- **WHAT YOU SHOULD DO**
Pick out each line in the records below that contains the string "arrow" and copy it.

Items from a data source
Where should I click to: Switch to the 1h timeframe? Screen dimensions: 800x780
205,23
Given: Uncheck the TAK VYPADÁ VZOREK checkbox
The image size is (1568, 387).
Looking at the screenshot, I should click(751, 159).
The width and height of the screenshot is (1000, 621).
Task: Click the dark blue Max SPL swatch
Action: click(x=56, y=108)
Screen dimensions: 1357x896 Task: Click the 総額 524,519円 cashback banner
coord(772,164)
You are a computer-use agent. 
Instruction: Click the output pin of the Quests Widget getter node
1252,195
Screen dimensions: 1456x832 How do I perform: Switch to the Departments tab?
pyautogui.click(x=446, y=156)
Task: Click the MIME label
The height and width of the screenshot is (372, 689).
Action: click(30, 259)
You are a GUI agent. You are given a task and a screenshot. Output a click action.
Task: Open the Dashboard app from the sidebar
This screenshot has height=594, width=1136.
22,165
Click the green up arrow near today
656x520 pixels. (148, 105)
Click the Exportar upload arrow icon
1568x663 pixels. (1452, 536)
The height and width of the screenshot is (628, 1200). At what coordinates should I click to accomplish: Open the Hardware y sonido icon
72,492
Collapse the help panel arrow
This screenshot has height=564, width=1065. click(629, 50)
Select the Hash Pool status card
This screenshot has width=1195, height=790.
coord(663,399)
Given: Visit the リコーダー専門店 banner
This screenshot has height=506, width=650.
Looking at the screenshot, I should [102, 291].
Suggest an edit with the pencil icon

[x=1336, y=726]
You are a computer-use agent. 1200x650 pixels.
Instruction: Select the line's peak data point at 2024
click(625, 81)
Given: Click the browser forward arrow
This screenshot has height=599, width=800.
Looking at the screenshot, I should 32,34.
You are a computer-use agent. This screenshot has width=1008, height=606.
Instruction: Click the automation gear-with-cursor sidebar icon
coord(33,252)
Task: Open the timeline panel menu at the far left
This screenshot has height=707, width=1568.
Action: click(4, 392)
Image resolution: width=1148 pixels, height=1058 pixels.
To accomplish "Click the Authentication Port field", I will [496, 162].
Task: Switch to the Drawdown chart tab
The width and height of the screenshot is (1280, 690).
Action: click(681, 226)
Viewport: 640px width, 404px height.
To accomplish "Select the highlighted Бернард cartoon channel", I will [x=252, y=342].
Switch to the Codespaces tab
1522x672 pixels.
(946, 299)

- **SOLUTION TO THIS EXERCISE**
Click the green up arrow near today
Click the Exportar upload arrow icon
Collapse the help panel arrow
Given: Click the browser forward arrow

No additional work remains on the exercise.